How are sales / point-of-sale metrics different from camera metrics?
Sales metrics (Transactions, Volume, Average transaction value, etc.) come from your POS feed, not from cameras. Two consequences:
- No demographics. POS records don’t carry visitor attributes. Sales metrics cannot be broken down by age, gender, or role. Always include
entityinbreakdownByDimensionsand nothing else. - Joined at the location level. Sales tie to a location, not to specific zones — so Conversion rate is transactions ÷ location entrants, never zone entrants.
What’s a campaign?
A campaign is a test-vs-control measurement structure managed via the Core API. Define a test period, an optional control period, a set of test/control locations, a metric to evaluate, and an expected uplift. The platform then evaluates whether the metric moved in the test group beyond what the control group accounts for.
Campaigns carry taxonomies and lineTaxonomies lists — the zones the metric applies to — and selectedBreakdowns for demographic splits.
A response has null in it — is that the same as 0?

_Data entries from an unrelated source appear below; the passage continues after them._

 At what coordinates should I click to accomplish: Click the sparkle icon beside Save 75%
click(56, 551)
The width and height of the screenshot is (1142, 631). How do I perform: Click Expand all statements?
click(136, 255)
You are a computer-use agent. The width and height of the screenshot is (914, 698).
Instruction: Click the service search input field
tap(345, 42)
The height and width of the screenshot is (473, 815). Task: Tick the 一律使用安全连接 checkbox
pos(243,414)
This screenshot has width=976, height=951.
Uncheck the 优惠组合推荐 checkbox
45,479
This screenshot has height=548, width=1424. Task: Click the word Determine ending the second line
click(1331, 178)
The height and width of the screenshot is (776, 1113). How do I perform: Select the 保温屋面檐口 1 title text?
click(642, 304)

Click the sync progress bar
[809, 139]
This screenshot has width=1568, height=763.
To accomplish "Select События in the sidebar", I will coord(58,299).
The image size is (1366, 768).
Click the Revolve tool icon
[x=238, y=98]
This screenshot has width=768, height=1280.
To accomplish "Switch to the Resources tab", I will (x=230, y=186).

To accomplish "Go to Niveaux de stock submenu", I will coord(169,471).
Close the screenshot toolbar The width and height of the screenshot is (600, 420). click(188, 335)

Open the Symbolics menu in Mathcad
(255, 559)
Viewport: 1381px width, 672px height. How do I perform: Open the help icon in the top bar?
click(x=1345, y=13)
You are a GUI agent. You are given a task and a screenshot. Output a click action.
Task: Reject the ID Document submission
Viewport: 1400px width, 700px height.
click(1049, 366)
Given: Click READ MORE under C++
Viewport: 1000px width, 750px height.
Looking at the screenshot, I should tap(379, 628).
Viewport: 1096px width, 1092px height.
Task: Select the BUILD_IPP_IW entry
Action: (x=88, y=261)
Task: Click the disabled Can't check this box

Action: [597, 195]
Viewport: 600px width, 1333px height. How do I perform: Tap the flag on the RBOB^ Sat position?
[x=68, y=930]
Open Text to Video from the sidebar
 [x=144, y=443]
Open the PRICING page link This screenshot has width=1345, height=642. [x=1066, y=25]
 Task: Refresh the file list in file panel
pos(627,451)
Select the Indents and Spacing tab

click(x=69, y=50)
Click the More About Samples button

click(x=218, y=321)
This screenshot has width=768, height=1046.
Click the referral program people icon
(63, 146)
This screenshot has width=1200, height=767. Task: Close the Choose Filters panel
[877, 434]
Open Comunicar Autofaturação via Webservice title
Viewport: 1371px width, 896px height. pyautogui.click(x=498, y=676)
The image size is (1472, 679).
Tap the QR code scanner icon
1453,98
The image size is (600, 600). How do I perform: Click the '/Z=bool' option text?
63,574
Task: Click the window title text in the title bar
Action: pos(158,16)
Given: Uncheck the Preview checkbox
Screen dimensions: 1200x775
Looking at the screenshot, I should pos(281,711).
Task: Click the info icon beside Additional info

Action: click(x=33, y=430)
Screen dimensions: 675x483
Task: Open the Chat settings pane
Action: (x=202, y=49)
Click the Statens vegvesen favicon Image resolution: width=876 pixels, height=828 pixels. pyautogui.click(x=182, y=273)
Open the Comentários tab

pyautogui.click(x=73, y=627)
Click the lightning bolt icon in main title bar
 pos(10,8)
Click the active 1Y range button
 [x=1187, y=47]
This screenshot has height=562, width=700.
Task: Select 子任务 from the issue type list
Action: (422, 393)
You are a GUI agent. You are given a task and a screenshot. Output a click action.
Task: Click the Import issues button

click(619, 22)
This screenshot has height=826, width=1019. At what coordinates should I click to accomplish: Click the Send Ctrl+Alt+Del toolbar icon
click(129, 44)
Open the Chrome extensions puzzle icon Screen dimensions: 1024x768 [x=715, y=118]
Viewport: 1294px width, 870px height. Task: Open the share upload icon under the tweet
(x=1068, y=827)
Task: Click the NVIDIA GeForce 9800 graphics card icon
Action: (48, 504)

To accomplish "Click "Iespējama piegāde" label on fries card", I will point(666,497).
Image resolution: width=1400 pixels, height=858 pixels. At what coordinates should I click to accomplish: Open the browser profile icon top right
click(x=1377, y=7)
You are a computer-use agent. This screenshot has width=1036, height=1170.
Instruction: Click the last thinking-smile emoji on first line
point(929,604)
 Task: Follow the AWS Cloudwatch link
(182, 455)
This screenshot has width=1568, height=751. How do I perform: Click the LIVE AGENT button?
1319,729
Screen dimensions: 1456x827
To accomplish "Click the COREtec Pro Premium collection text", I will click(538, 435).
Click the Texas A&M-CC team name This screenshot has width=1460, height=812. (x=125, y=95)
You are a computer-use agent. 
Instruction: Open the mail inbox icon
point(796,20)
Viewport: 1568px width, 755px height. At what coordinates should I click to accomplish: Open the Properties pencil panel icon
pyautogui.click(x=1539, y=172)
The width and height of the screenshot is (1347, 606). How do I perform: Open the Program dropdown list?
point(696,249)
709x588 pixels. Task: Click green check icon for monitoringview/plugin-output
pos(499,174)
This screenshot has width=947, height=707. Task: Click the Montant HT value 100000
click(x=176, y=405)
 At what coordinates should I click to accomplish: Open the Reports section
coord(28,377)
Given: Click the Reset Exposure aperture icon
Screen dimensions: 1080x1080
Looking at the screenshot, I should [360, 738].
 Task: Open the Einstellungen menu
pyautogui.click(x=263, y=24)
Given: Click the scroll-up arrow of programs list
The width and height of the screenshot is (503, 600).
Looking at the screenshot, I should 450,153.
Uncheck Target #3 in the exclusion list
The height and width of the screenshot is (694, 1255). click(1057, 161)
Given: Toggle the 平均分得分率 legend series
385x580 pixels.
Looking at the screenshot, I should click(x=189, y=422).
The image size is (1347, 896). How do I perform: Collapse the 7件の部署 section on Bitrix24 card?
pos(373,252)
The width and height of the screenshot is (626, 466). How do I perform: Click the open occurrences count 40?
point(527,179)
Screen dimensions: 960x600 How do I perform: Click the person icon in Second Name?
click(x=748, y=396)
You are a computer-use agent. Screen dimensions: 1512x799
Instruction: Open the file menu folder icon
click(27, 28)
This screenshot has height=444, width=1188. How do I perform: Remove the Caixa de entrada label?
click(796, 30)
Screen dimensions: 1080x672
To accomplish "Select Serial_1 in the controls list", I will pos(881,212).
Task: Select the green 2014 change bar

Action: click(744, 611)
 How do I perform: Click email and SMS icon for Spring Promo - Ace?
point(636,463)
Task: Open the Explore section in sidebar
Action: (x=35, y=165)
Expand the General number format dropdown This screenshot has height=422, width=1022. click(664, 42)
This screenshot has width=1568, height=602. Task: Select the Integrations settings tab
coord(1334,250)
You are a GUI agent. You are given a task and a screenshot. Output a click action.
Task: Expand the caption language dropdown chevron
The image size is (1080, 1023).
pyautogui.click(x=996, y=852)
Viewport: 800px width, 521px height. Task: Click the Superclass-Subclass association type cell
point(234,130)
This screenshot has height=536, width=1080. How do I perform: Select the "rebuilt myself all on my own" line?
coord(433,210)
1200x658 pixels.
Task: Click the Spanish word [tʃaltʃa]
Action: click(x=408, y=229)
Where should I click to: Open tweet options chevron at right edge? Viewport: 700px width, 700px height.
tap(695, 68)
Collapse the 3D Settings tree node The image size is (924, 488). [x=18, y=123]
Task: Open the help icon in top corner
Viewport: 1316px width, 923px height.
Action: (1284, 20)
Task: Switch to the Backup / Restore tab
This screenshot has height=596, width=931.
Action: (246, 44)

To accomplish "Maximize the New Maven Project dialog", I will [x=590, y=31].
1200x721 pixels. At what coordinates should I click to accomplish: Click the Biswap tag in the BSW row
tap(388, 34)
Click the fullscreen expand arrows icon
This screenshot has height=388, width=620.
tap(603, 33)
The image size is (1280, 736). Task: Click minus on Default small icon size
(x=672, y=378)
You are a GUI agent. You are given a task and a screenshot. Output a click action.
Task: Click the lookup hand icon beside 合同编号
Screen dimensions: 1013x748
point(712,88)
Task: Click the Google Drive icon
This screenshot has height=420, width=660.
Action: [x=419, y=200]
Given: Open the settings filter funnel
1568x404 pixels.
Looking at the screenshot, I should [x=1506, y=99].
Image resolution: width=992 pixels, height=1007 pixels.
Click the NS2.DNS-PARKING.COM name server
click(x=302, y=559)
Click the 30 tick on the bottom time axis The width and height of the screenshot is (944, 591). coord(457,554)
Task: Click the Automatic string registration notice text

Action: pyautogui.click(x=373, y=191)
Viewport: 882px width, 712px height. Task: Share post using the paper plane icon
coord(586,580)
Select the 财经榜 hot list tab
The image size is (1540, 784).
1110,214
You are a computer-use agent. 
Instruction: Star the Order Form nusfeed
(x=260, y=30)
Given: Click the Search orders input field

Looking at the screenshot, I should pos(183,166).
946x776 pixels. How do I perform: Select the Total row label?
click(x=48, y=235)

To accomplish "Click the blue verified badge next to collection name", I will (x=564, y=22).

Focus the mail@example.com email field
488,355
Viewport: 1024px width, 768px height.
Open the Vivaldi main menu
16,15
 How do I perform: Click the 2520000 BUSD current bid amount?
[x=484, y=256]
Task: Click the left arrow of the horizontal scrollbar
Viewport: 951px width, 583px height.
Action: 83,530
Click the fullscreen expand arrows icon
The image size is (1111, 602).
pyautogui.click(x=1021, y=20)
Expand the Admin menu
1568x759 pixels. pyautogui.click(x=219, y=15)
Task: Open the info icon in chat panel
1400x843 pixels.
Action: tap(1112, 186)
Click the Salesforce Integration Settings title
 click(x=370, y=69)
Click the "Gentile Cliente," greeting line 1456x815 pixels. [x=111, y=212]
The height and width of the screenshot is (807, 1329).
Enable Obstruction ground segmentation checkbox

No, and don’t coerce one to the other:
null— no data exists for that period (outside opening hours, or a rate is undefined because the denominator was zero).0— data was collected and the count was zero.
Losing the distinction breaks averages and trend analysis.
What do heatmap and thumbnail routes return?
Images, not numbers:
- Heatmaps — coloured overlays on the camera frame showing where people walked, lingered, entered, or exited.
- Thumbnails — recent camera frames, useful for visualisation or admin UIs.
- Thumbnails with overlays — thumbnails with the configured line/area coordinates drawn on top. Useful for debugging zone configuration.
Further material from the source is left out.